• Supplied text:
——————————

The resurgence of interest in scything in Britain is to a large extent the result of the importation and promotion of Austrian made scythes (see below). Austrian scythes are lighter, nimbler and more elegantly formed than traditional English scythes. Once the efficiency and pleasure associated with using an Austrian blade has been experienced few people choose to mow regularly with an English scythe (although many scythers also own and use one for interest or tradition).
Good equipment is only half of the story: skills in both mowing and sharpening are also essential. Anyone contemplating mowing with a scythe for the first time is strongly advised to take advantage of the many training opportunities now available.
If you wish to purchase or try out Austrian scythes and related equipment, have a look at the links below:
The Scythe Shop is run by Simon Fairlie from Monkton Wyld in Dorset offering a wide selection of blades and equipment by mail order.
There are now a number of scythe distributors around the country who sell a range of Schröckenfux Austrian Scythes. The following people may have what you want, and may be able to offer you some tuition either on courses or else individually by appointment.

——————————

• Given instruction: How would you sum up the passage on scything in two sentences?

• Collected data:

——————————

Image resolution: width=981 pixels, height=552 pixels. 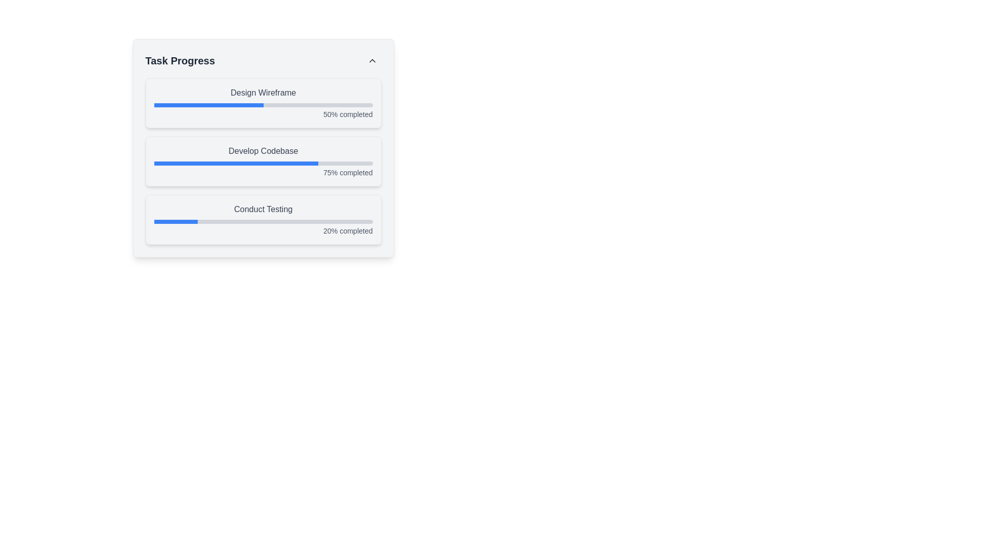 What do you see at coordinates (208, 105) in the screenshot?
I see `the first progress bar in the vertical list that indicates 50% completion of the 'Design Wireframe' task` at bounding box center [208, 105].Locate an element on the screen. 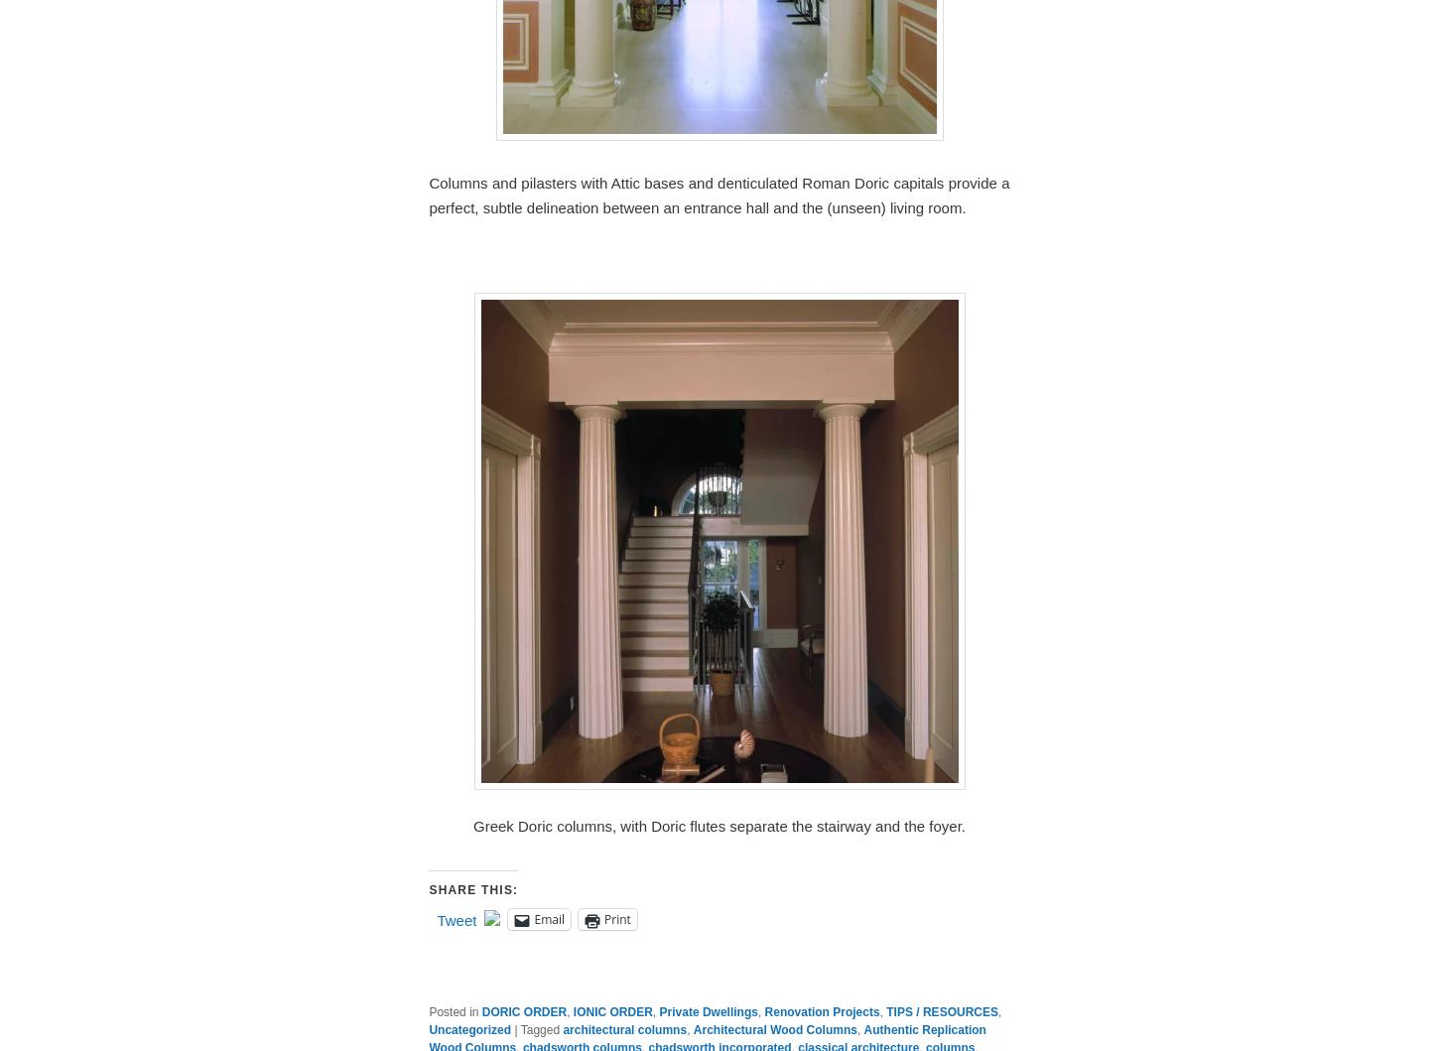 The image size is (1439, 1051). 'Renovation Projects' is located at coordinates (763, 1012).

——————————

• Solved exercise: Interest in scything in Britain has revived largely because Austrian scythes were imported and promoted, and since they are lighter, nimbler and more elegantly formed than traditional English scythes, few people who try one keep mowing regularly with an English scythe. Mowing and sharpening skills matter as much as equipment, so first-time mowers are strongly advised to take training, and Austrian scythes can be bought by mail order from the Scythe Shop, run by Simon Fairlie in Dorset, or from several distributors of Schröckenfux scythes around the country.